[Task] Scan the listing for "computer" and copy out each line that has it.
────────
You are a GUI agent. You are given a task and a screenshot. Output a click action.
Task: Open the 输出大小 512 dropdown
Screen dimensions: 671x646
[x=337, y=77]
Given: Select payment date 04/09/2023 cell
────────
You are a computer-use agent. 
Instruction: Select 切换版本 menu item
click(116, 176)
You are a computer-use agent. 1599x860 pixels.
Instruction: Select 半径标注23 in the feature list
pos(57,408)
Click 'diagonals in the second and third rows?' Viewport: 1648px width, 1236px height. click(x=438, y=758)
────────
[Your solution]
You are a computer-use agent. 
You are a computer-use agent. 1599x860 pixels.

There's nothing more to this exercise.